I can't mention outdoor CG shots without mentioning Terragen. Since this is a Terragen review I'll mention Terragen a lot - Terragen. (Contrary to popular belief I don't actually get paid by product mentions. That would be too easy.)

I remember using Terragen classic back when it was something like version 0.9 or some other primordial number. With the recent release of Terragen 3, the software has come a long way. Hats off to Matt, Jo, Oshyan and everyone at Planetside Software.

 

images/modulok_lighthouse_mountains.jpg
Terragen 3 supports spherical cameras, thus making awesome sky spheres easy. Image courtesy me.

 

One thing I like about Planetside Software is that the staff are so involved with the user community. You can ask questions on their forums about the software and get real answers from the people who actually made it. A nice treat.

Basically, Terragen provides tools to make the great outdoors. There are different variants of Terragen, each catering to a particular audience and price point starting from free and going up. For this review, I was provided the flagship Terragen 3 Professional + Animation. It ships with 5 render licenses and supports 2D and 3D motion blur, FBX, but most critically, it permits rendering in component passes (i.e. zdepth, normals, diffuse, etc.) This is nice for meeting deadlines.

Render Layers

The concept is the same as other software: You render out each shading component as a separate file and then later recombine them in your compositing software to form the final image.

 

images/Render_Elements_stack.jpg
Image courtesy Planetside Software.

 

By rendering in layers, if the highlights are too bright or the water too blue or the clouds too pink or any number of other problems, it can be quickly tweaked in real-time in your compositing program without having to re-render a frame or an animated sequence, a process which could otherwise take days.

 

images/Render_Elements_photoshop-.jpg
Image courtesy Planetside Software.
(click image for larger view)

 

Render Layers were easy to set up an the options were numerous:

 

images/render_layers.png
(click image for larger view)

 

They pretty much worked as you would expect. This is probably my favorite new feature in terms of usability. Rendering to layers and later making adjustments in a compositor saves time. Time is money. While we're on the subject of rendering it's time for a short lecture you probably already knew.

Bit Depth Lecture

Rendering at 8-bits per channel is bad. (Terragen supports rendering to 8, and 16-bits per channel.) An 8-bit per channel image, like an ordinary JPG, uses one byte per color component. That means 2^8 for red, 2^8 for green - you get the idea. That's 256 shades for each color, so in total any pixel could be one of 2^24 = 16,777,216 possible colors. Sounds great - but totally isn't. Here's why:

A dark blue sky gradient can't use the full gamut of all possible colors. It's dark blue! It favors the lower end of the blue channel, green and maybe a pinch of the red channel. The result can be visible banding in the individual channels and often the whole image. If you plan on later editing the image such as making gamma corrections or any other luminance shift, things get bad for two reasons.

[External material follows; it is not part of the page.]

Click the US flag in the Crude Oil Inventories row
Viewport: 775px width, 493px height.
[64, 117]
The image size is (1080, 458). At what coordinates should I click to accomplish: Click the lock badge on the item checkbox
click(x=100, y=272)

1. Integer rounding: If a pixel of say the red channel had a value of 128 and you brighten it by 1.2%, that equals 153.59999.... Not an integer. Thus it gets rounded to 154. Do this enough and the image degrades. It gets so much worse though...

2. Clipping: This happens when you darken or brighten an image. By shifting luminance values up and down anything that exceeded 255 or goes below 0 gets thrown away. Several adjustments later and you have banding, blown out gray highlights and pure black shadows of doom. It's not pretty.

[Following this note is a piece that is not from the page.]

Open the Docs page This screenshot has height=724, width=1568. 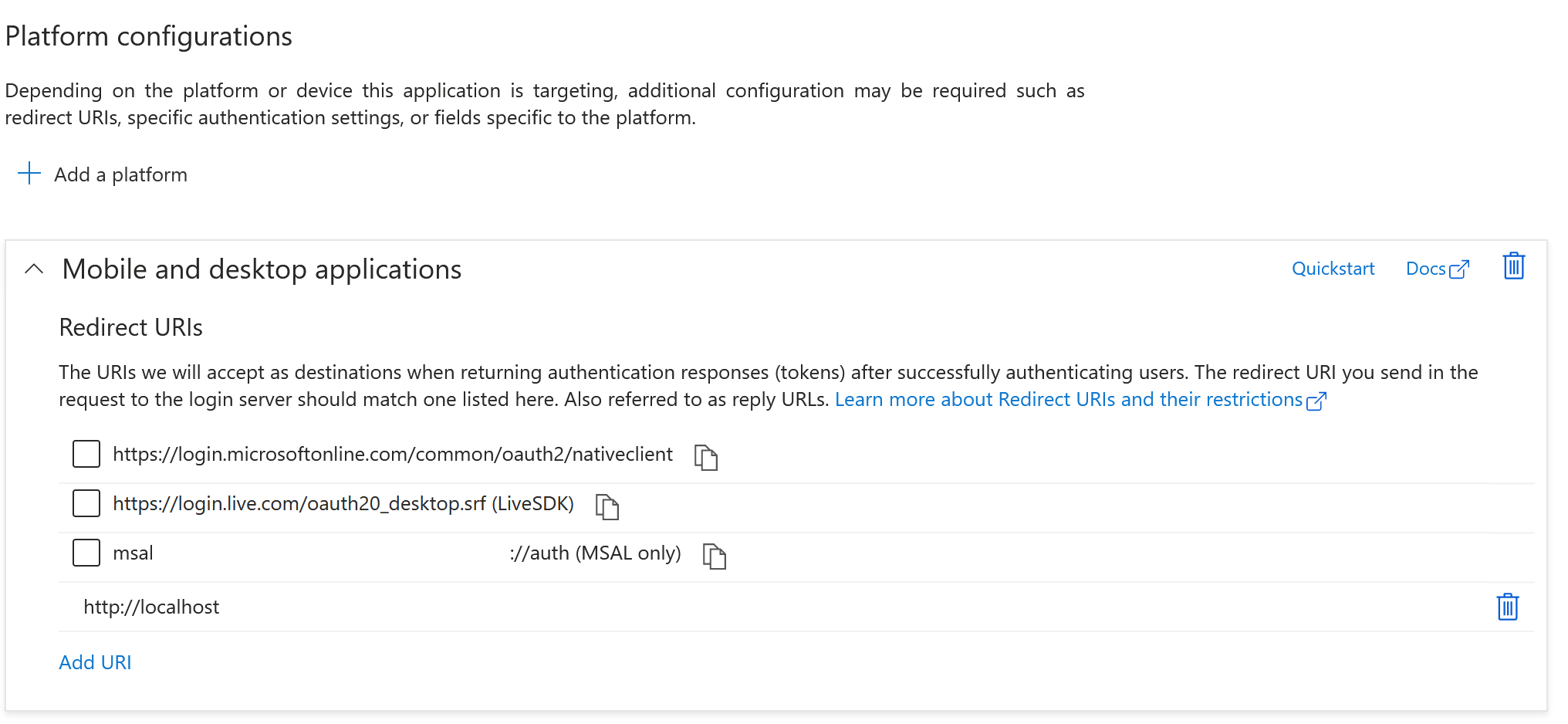click(x=1427, y=268)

Higher bit depth to the rescue! Rendering at 16-bits per channel doesn't just give you double the number of colors as 8-bits per channel, it gives you 256 times the number of colors - per channel! That's over sixteen-thousand-times the number of total colors! (2^48 vs. 2^24).

 

images/Spherical_Camera_st_helens_sunrise.jpg
Image courtesy Planetside Software.

 

Moral: Always work at 16 bits per channel. (If Terragen output 32-bit images we would work with those.) Once done editing, output the final 8-bit per pixel images for release on the web, etc. Also render in passes if you can help it. In the case of Terragen saving an openEXR will yield a 16-bit per channel image. You can also save 16-bit per channel tiffs if your software doesn't deal with openEXR.

Enhanced DEM Support

Nations spend hundreds of billions of dollars mapping everything. In the case of the US they give this data away for free with no strings attached. (Pretty much any work of the US Federal government is public domain by default, so you're safe to use them in commercial work.)

The data sets are called Digital Elevation Models or DEMs for short. They come in many formats and resolutions. Some of these DEMs are familiar like geoTIFF, an ordinary 32-bit TIFF image with extra meta data, while others are in bundled formats, i.e. a folder containing many files; The files and the directory structure itself define the data format - it's complicated.

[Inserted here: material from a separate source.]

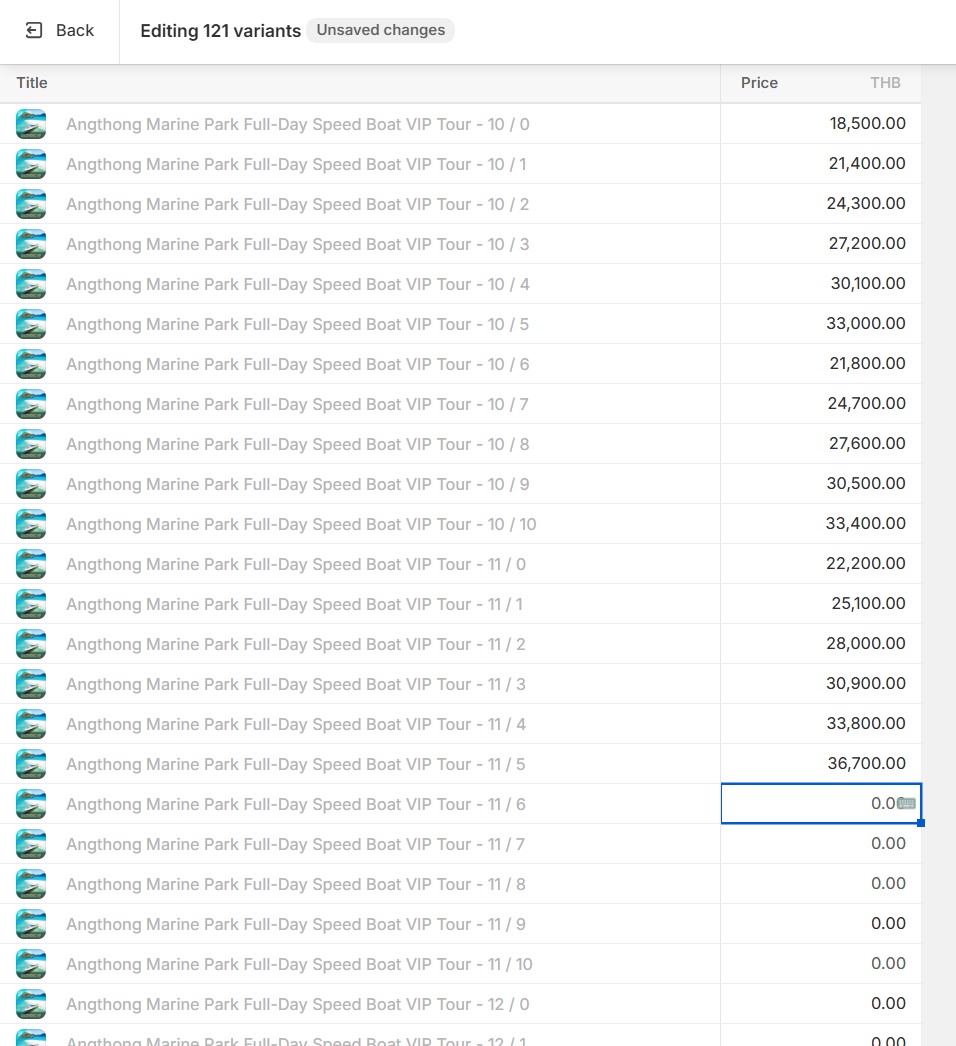Select the 21,400.00 price cell

[x=820, y=164]
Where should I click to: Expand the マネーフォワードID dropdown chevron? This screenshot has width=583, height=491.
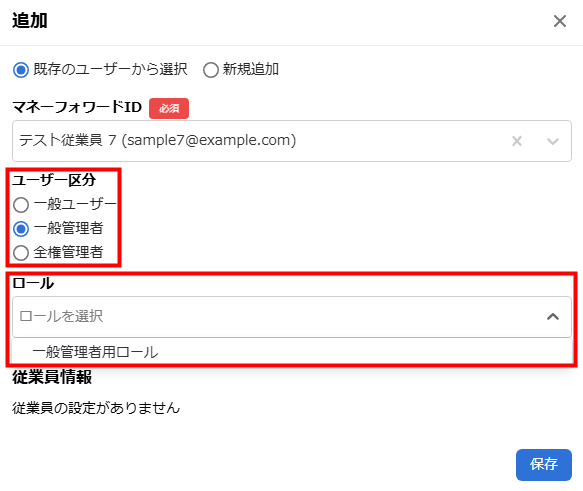tap(553, 141)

The good news is that Terragen 3 internally makes use of the the open source library gdal to read DEMs. What this means to you is it can automatically read a wide variety of DEM formats:

 

images/mckinley.png
This terrain consisted of 4 DEMs from USGS automatically positioned and stitched together appropriately by Terragen 3.
(click image for larger view)

 

You used to have to rely on a lot of third party tools and translation scripts, sometimes even resorting to stitching huge 32-bit per channel DEMs together by hand. Things are a lot easier now. You simply open the largest file in the bundled format and Terragen 3 takes care of the rest. You can load multiple DEMs and they all appear in their correct positions relative to one another. If you enable Stichable border on all of your DEMs you can have Terragen automatically blend them together. I found a border blending factor of about 0.2 to work out for my Mt.McKinley (Denali) DEMs.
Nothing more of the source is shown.